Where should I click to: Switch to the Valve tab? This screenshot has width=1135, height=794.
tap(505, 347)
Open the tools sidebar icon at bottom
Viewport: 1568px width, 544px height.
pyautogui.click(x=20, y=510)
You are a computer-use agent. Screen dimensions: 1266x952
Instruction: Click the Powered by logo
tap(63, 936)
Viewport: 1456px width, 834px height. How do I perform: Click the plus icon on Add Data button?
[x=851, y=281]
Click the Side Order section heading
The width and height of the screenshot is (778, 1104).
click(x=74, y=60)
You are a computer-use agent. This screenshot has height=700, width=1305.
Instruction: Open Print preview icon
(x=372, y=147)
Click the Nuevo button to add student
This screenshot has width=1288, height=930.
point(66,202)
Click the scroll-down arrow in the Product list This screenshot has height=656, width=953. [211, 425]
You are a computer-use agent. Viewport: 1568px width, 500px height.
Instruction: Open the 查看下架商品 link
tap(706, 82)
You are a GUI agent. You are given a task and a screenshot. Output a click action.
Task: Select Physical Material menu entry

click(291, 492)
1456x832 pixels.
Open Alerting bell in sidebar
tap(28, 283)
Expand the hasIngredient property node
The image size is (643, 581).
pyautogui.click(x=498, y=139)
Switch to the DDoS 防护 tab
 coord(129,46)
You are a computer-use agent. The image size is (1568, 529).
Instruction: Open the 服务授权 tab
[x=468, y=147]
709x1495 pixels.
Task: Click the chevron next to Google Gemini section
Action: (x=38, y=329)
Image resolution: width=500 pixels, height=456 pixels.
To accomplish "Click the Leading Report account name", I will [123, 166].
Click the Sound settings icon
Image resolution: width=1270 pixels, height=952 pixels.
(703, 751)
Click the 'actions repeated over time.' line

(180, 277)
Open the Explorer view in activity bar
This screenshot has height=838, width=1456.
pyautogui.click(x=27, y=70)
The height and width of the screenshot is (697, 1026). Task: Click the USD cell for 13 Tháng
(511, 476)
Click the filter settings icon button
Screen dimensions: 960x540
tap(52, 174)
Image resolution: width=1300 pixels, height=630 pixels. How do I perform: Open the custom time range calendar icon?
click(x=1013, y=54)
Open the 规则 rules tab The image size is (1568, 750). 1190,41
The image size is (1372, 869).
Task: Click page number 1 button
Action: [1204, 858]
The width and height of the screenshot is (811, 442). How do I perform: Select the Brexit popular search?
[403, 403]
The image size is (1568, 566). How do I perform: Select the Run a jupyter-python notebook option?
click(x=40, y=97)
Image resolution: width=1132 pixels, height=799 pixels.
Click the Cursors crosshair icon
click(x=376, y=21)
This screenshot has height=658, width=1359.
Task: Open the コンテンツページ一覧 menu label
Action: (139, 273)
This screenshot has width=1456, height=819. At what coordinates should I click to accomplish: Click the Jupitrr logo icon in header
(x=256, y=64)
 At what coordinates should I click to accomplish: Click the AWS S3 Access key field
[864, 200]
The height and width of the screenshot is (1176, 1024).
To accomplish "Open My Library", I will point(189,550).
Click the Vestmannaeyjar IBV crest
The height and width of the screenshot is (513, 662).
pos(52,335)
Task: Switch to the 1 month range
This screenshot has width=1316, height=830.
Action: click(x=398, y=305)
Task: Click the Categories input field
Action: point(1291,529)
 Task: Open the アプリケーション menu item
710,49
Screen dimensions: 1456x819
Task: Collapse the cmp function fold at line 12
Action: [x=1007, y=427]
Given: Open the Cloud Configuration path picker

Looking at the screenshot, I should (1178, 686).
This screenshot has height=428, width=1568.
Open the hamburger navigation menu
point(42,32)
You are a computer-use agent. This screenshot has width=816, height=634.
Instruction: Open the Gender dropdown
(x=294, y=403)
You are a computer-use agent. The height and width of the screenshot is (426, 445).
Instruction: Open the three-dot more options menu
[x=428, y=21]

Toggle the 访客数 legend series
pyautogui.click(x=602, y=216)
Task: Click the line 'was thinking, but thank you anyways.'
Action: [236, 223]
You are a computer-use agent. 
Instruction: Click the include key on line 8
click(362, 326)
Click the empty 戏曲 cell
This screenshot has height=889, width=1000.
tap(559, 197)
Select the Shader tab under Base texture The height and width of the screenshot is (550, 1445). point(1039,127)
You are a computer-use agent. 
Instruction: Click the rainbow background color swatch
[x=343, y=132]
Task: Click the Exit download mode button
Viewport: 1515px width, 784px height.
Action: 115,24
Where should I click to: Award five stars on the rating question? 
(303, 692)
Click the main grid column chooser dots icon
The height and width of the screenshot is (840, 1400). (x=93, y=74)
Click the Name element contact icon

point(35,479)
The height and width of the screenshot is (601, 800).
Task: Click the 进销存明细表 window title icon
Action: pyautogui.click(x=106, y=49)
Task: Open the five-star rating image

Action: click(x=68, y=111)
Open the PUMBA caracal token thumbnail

Exercise aim: Render every line from the one containing "Where should I click to: Award" through the end of the records, both included, as a JSON list of strings with one string per line and blank lines omitted.

Answer to this exercise:
[
  "Where should I click to: Award five stars on the rating question? ",
  "(303, 692)",
  "Click the main grid column chooser dots icon",
  "The height and width of the screenshot is (840, 1400). (x=93, y=74)",
  "Click the Name element contact icon",
  "point(35,479)",
  "The height and width of the screenshot is (601, 800).",
  "Task: Click the 进销存明细表 window title icon",
  "Action: pyautogui.click(x=106, y=49)",
  "Task: Open the five-star rating image",
  "Action: click(x=68, y=111)",
  "Open the PUMBA caracal token thumbnail"
]